One development that would appear to argue against economic sustainability is the growing awareness of the global depletion of oil, and in some regions such as North America, natural gas. But oil is a fundamentally different material. This starts with geology, where key differences include the fact that oil and gas were formed by only one process: the breakdown of plant life on Earth. Compared with the immense volumes of rock-forming minerals in the EarthÕs crust, living organisms on top of it have always been a very tiny proportion. But a more important fact is that the world has consumed oil, and recently natural gas as well, in a trajectory of rapid growth virtually unmatched by any other commodity. Consumption growth rates of up to 10% annually over the past 50 years are much higher than we see for other commodities, and support the contention that oil is a special depletion case for several reasons: its geological occurrence is limited, it has been inexpensive to extract, its energy utility has been impossible to duplicate for the price, and its resulting depletion rates have been incredibly high.

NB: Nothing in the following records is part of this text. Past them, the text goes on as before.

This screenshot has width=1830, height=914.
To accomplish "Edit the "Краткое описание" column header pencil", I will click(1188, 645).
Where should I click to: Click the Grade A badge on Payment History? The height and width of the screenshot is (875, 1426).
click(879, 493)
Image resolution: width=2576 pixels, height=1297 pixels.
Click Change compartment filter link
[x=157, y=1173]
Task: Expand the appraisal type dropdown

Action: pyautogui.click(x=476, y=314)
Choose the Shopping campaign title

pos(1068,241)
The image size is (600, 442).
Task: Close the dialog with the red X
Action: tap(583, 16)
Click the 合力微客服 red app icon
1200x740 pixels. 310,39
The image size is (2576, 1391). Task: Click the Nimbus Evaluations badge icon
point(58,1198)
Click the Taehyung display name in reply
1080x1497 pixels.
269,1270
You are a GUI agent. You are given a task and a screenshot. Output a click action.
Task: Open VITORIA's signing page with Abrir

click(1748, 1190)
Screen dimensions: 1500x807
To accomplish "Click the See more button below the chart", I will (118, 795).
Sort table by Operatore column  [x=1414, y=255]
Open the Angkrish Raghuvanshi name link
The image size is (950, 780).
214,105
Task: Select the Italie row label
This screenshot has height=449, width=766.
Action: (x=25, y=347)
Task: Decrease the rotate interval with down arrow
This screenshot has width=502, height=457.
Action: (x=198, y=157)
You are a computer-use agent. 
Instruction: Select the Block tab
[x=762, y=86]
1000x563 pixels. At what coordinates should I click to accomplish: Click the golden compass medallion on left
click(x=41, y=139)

This focus on rates of depletion suggests that one of the dimensions of economic sustainability of metals has to do with their relative rates of depletion. Specifically, it suggests that economic sustainability will hold indefinitely as long as the rate of depletion of mineral resources is slower than the rate at which it is offset. This offsetting force will be the sum of individual factors that work against depletion, and include cost-reducing technology and knowledge, lower cost resources through exploration advances, and demand shifting through substitution of materials.
An economic sustainability balance of this type also contemplates that, at some future point, the offsetting factors may not be sufficient to prevent irreversible depletion-induced price increases, and it is at this point that substituting materials and technologies must come into play to take away demand. In the case of rapid oil depletion, that substitute appears to be hydrogen as a transport fuel. Which raises the question of how the hydrogen is produced, and nuclear energy seems the most likely means of that, using high-temperature reactors.
From a detached viewpoint all this may look like mere technological optimism. But to anyone closely involved it is obvious and demonstrable. Furthermore, it is illustrated by the longer history of human use of the Earth's mineral resources. Abundance, scarcity, substitution, increasing efficiency of use, technological breakthroughs in discovery, recovery and use, sustained incremental improvements in mineral recovery and energy efficiency - all these comprise the history of minerals and humankind.